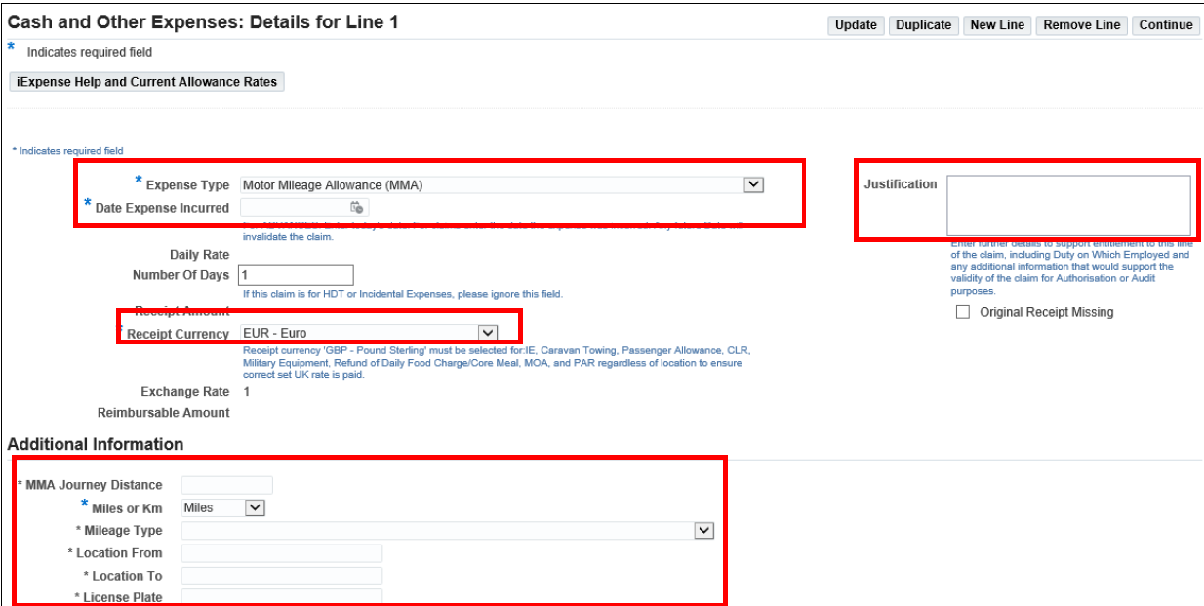Open iExpense Help and Current Allowance Rates
The height and width of the screenshot is (606, 1204).
(x=147, y=82)
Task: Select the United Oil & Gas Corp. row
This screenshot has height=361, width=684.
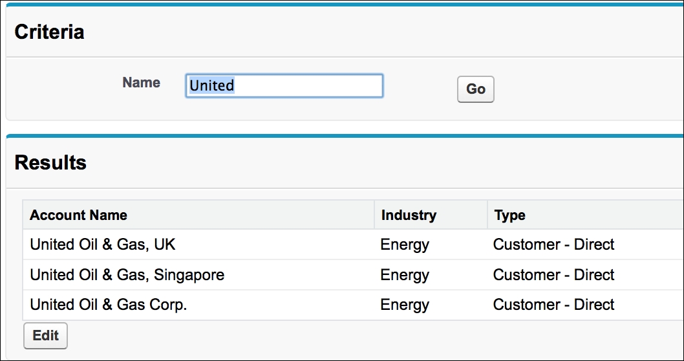Action: 108,305
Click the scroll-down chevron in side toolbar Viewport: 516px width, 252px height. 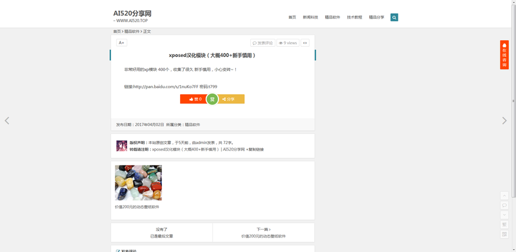coord(504,215)
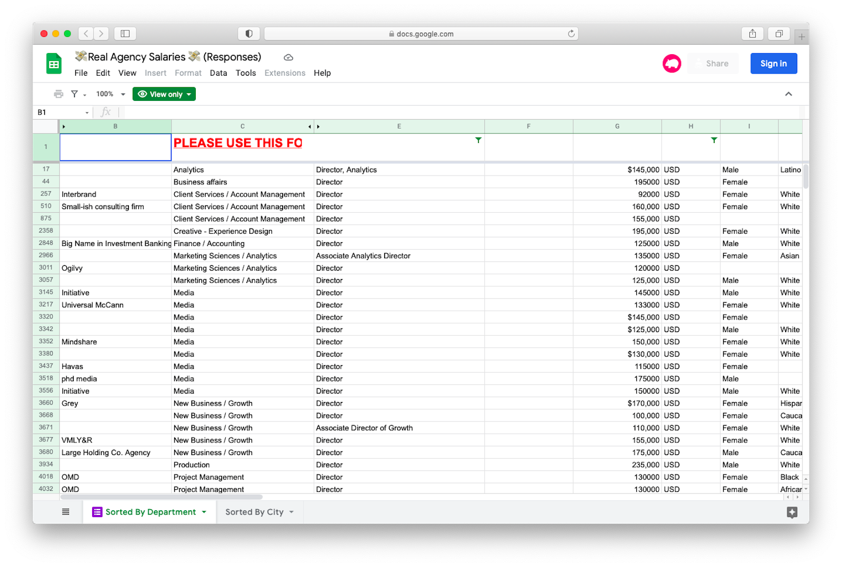Toggle the column E filter icon
This screenshot has width=842, height=567.
478,140
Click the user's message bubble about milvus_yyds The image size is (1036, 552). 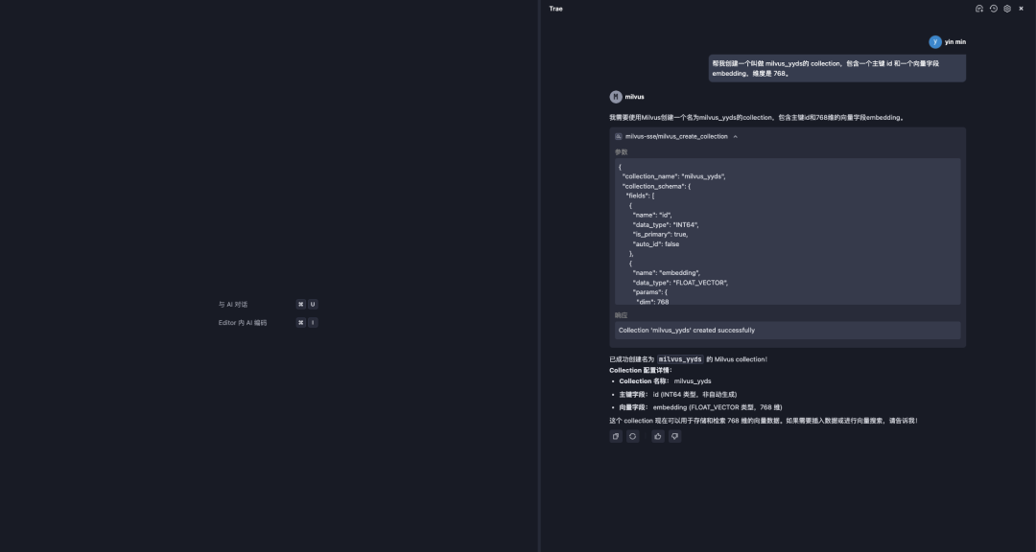coord(836,68)
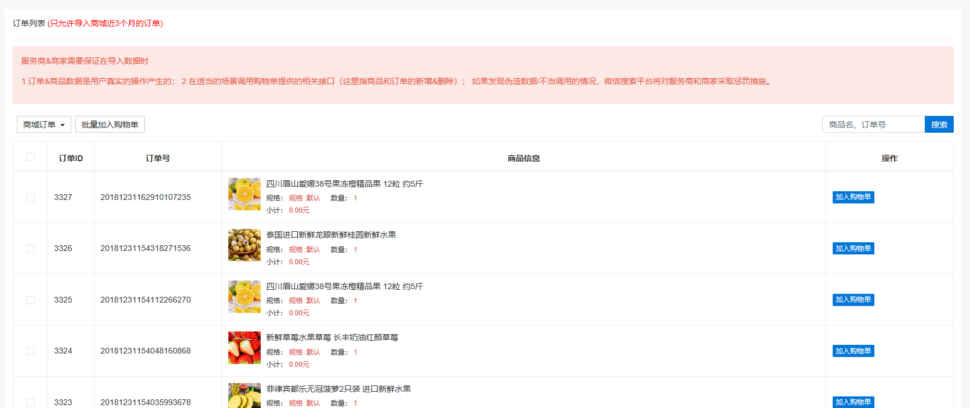
Task: Click the 新鲜草莓水果草莓 product title
Action: click(332, 337)
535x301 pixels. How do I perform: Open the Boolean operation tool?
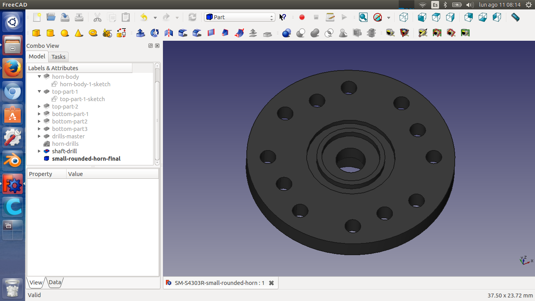[x=286, y=33]
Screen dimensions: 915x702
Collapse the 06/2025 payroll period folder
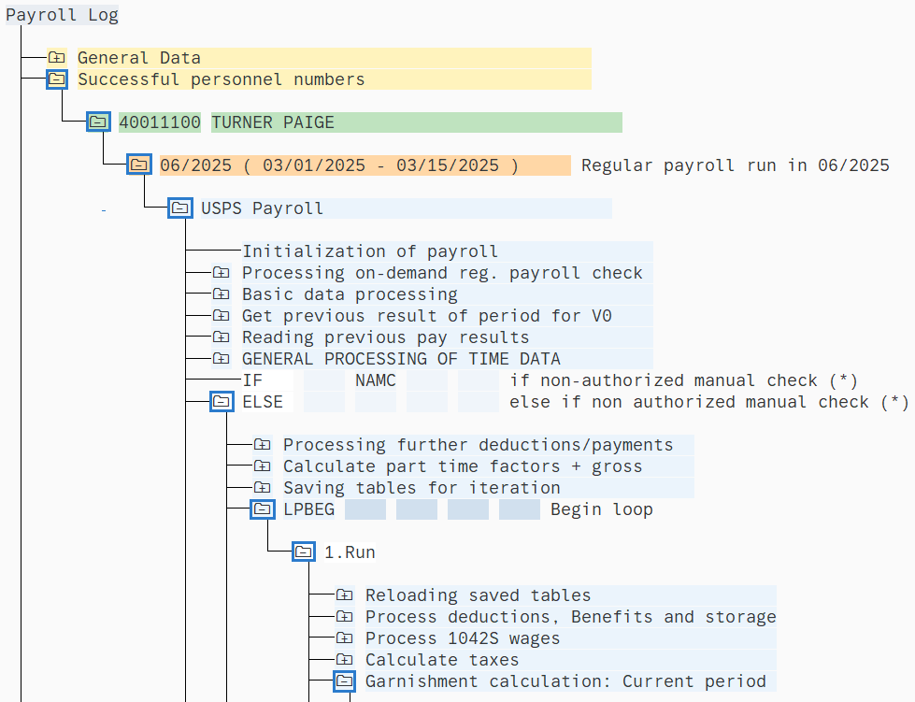click(x=139, y=165)
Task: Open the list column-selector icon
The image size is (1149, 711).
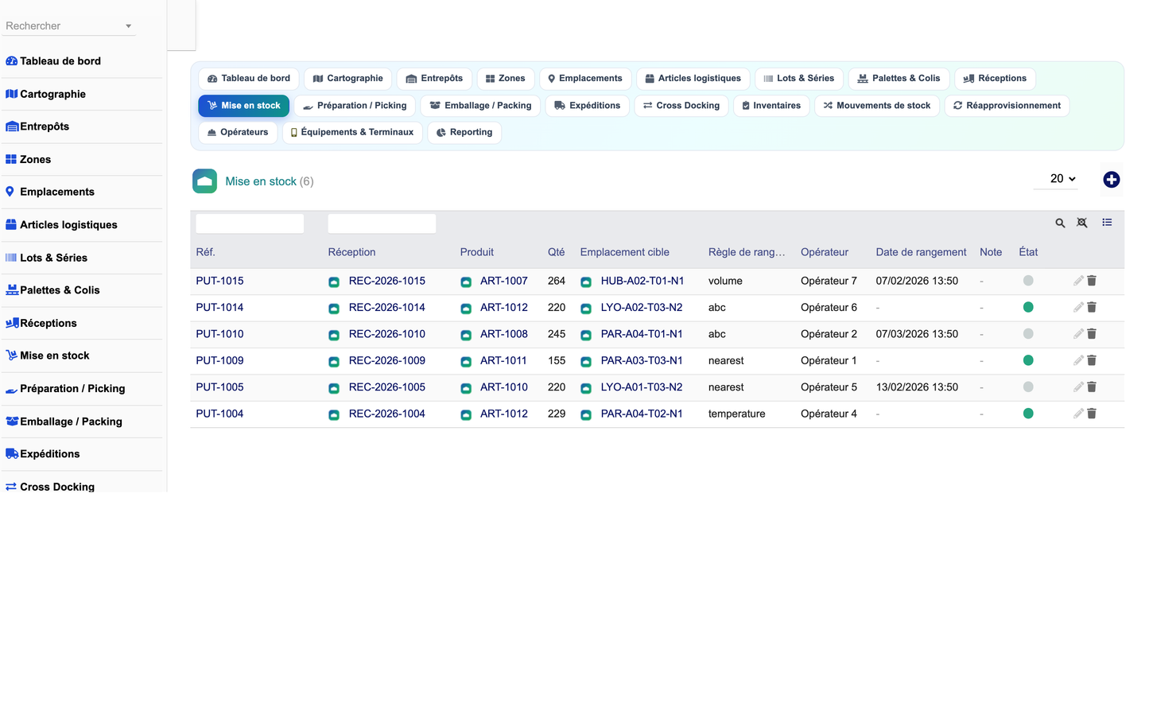Action: (x=1107, y=223)
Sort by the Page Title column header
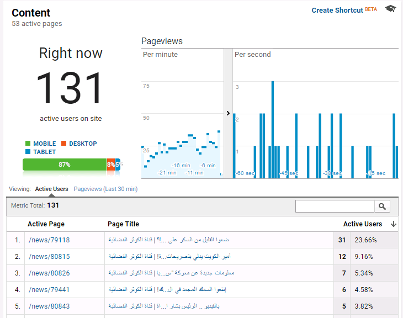 [123, 224]
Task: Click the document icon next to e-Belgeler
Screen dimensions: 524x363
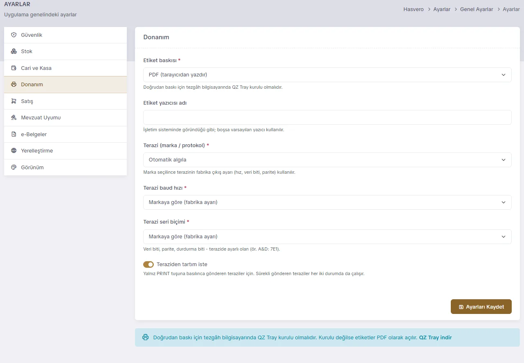Action: [x=13, y=134]
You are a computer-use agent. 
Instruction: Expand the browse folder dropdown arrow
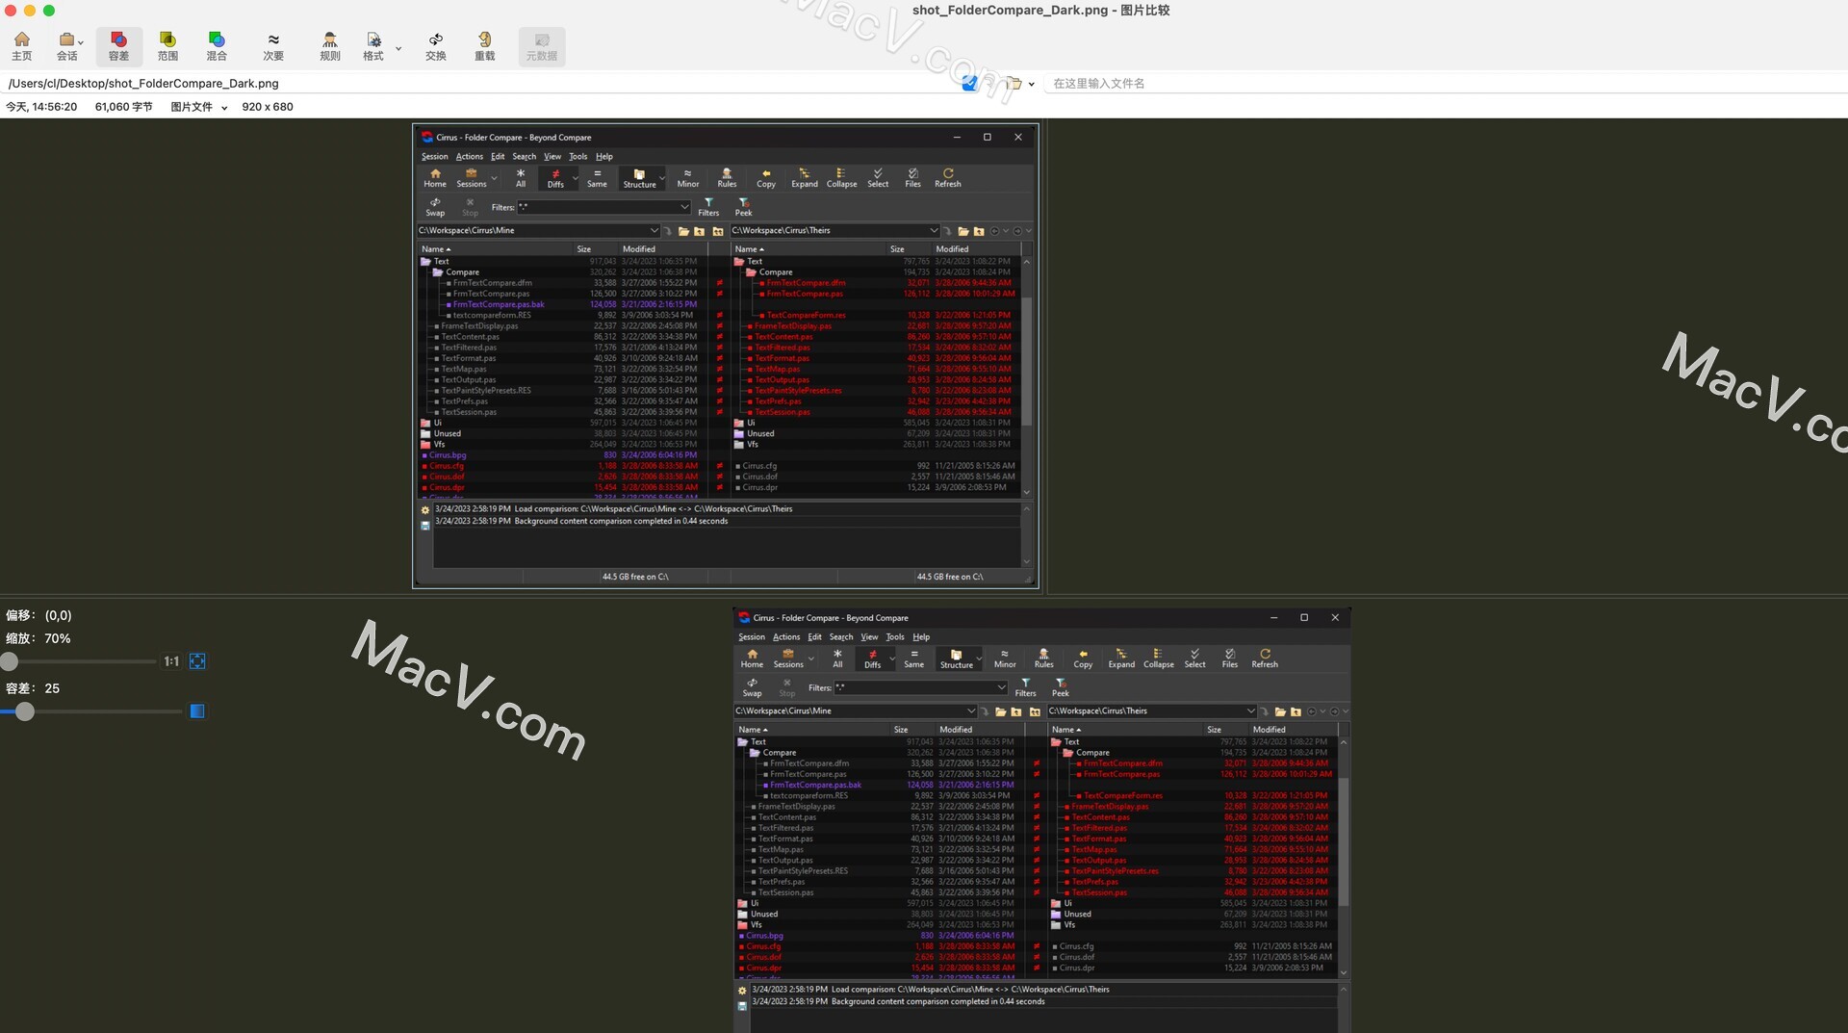click(x=1031, y=84)
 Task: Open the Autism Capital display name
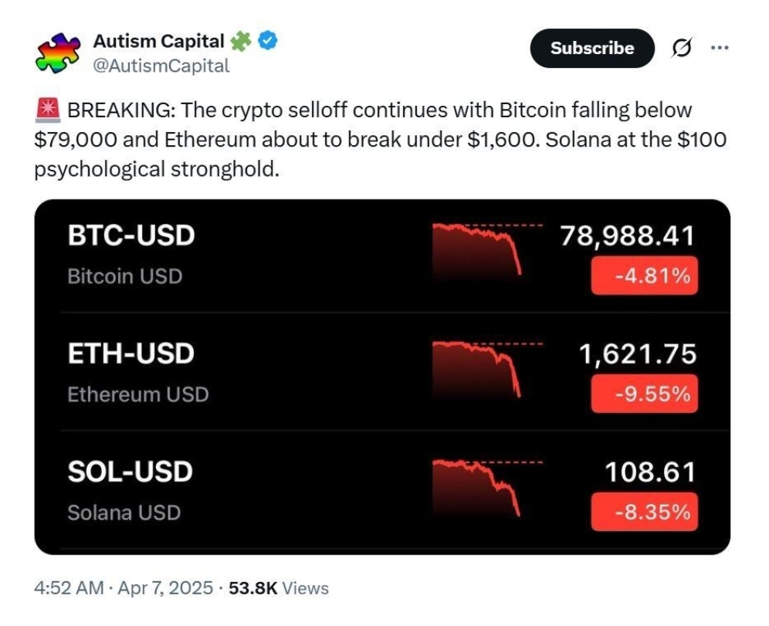tap(158, 41)
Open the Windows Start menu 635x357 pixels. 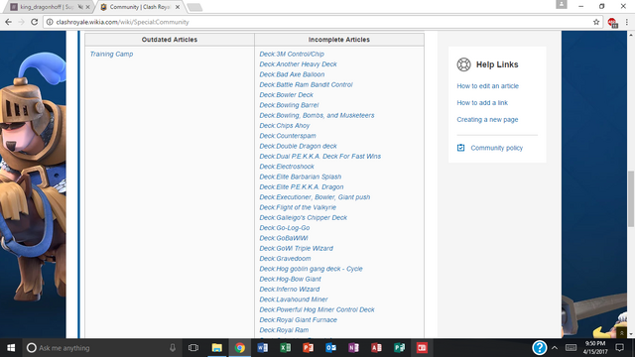(x=11, y=348)
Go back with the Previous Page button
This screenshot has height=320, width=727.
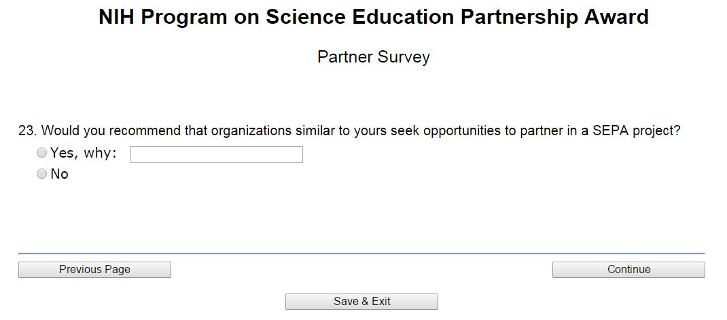point(94,270)
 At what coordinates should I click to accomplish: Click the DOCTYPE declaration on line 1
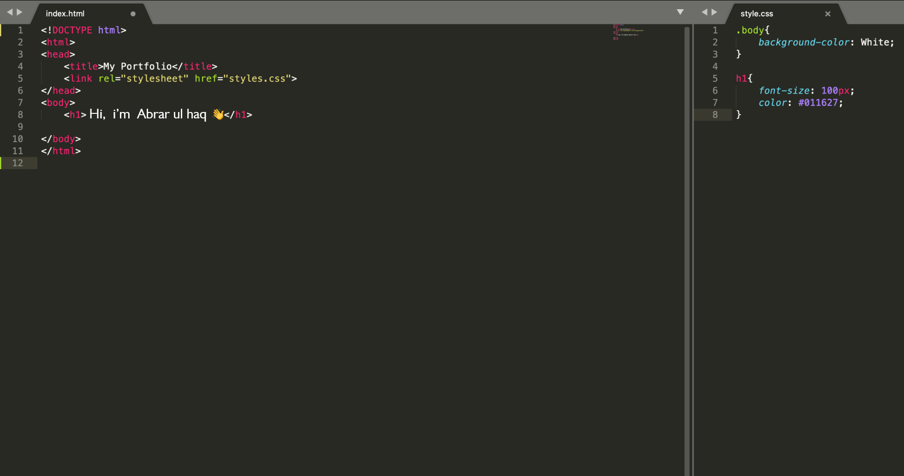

### Work task
Please transcribe, with no additions, the lines starting at the one that contains "This screenshot has height=320, width=727." and running through the last line of the entries, inclusive. Leave the pictures out.

### Written response
This screenshot has height=320, width=727.
point(94,270)
 At what coordinates should I click to accomplish: Click the DOCTYPE declaration on line 1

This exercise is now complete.